AI and Development: The Tools That Actually Change My Daily Work
Introduction: The Promise and the Reality
Since the explosion of consumer LLMs in late 2022, developers have been living under a flood of promises: AI will code for you, junior developers will disappear, seniors will be 10x more productive. A year and a half later, the reality is more nuanced — and more interesting.
I have gradually integrated several AI tools into my freelance PHP/Symfony development workflow. Here is an honest account of what has concretely changed, what still disappoints, and how I organise my work with these tools today.
The Tools I Tested
Claude (Anthropic)
My primary tool for in-depth questions, code review, documentation writing, and architecture problems. Claude excels at long, structured reasoning. Its ability to maintain coherent context across a long conversation makes it an excellent partner for exploring complex topics.
GitHub Copilot
Integrated directly into VS Code and PhpStorm, Copilot completes code in real time. It is the most transparent tool in use: you do not change your workflow, you simply accept or reject suggestions. It is particularly effective on repetitive code and well-established patterns.
Cursor
A code editor built around LLMs. The most useful feature: “Composer” mode, which can modify multiple files simultaneously based on a natural language instruction. Useful for cross-cutting refactoring.
ChatGPT (OpenAI)
Less used day-to-day since adopting Claude, but still useful for quick lookups, concept explanations, or comparing solutions.
What Actually Works
Boilerplate Generation
This is arguably the most immediate and measurable gain. Generating a Doctrine entity with its getters/setters, a Symfony FormType, a database migration, an empty unit test class — all these repetitive tasks that require no real thought but consume time.
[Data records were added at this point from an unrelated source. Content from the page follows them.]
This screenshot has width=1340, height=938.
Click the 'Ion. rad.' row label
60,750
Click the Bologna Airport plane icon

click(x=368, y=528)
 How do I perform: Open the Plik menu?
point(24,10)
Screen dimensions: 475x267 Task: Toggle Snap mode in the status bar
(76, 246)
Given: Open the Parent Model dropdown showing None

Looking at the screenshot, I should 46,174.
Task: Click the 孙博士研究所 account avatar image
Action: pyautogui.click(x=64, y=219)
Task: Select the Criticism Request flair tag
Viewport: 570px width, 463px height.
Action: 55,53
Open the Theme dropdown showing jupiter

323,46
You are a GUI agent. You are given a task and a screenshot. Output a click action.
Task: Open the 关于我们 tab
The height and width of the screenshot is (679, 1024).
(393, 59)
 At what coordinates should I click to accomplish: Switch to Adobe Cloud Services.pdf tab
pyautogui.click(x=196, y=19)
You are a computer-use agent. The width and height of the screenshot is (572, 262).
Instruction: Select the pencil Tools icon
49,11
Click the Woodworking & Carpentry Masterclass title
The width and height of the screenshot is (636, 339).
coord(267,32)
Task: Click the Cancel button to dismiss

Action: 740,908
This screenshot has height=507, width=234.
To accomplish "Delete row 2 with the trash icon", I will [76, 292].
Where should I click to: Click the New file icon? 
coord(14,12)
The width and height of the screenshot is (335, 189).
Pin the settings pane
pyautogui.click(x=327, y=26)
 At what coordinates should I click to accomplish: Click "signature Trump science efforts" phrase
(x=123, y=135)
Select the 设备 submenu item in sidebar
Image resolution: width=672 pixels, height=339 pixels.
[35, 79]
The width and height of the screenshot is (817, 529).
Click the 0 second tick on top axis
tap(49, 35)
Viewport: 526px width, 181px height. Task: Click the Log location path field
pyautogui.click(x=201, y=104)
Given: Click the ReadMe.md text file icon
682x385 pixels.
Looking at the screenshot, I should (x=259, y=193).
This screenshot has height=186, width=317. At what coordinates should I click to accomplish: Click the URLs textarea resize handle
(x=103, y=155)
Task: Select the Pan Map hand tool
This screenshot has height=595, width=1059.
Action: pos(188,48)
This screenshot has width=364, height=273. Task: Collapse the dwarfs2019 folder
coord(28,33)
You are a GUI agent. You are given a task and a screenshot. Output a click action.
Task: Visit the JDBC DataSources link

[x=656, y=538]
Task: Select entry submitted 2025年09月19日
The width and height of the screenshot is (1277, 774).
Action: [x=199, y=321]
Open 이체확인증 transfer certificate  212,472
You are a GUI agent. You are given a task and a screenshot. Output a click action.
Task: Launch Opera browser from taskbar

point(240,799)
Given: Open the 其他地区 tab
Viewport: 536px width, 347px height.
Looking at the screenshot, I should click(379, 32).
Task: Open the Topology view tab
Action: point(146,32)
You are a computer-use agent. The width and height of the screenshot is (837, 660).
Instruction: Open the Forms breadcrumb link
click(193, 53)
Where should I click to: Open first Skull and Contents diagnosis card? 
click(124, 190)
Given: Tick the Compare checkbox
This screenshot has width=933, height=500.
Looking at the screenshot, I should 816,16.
Before: 15–20 minutes to scaffold a complete CRUD feature. With AI: 3–5 minutes of review and adjustment.
Writing Tests
Giving a class to Claude with the instruction “generate PHPUnit unit tests for this class” generally produces a correct and comprehensive test base. I check, adjust edge cases, but the structure is there. Productivity on test coverage has increased significantly.
Documentation and Comments
Documenting an API, writing PHPDoc docblocks, generating a README — tasks I used to put off. AI makes them almost instant.
Code Review and Anomaly Detection
Pasting a block of code into Claude with “what could be problematic here?” regularly reveals subtle bugs or security issues I had not noticed. It has become a systematic step before pushing code.
What Still Disappoints
Complex Architecture and Business Context
Asking an AI to design the architecture of a complex business application produces generic results. It does not know the client’s specific constraints, the design decisions made six months ago, the reasons why one pattern was chosen over another.
AI is good at implementing a well-defined solution. It is poor at defining which solution to implement.
Legacy Code and Implicit Context
On an existing project with its own conventions, historical hacks, and specific dependencies, AI often generates code that does not integrate well. It works in a vacuum without knowledge of the broader context.
Blind Trust in Suggestions
This is the main risk: accepting suggestions without understanding them. I have seen less experienced developers integrate AI-generated code they did not understand, creating hard-to-debug bugs and security issues. AI amplifies existing skills; it does not replace them.
My Current Workflow
- Design and architecture: alone, on paper or with a colleague. AI does not intervene here.
- Scaffolding and boilerplate: Copilot in real time, Claude for more complex structures.
- Implementation: Copilot for in-context suggestions, Claude to unblock problems.
- Tests: Claude generates the base, I complete the edge cases.
- Pre-commit review: Claude for a final pass on security and quality.
- Documentation: Claude for drafting, I review and adjust the tone.
Risks to Take Seriously
Dependency and skill atrophy: by having code generated constantly, some developers lose fluency on basic tasks. I regularly impose sessions without AI assistance to maintain my skills.
Intellectual property: the status of AI-generated code remains legally uncertain depending on the country. For clients with strict ownership requirements, this is a point to clarify contractually.
Quality and hallucinations: AI can generate code that looks correct but is subtly wrong, or cite non-existent APIs. Human review remains indispensable.
Confidentiality: prompts sent to cloud services sometimes contain sensitive business code. I use enterprise modes when available, and remain vigilant about what I share.
Conclusion: Tool, Not Replacement
A year after seriously integrating these tools, the productivity verdict is positive — with important nuances. AI has made me more efficient on repetitive tasks and freed up time for problems that genuinely require thought.
But it has not changed what makes an experienced developer valuable: understanding the client’s business, making durable architecture decisions, identifying the real problems behind the symptoms. For that, humans are still needed.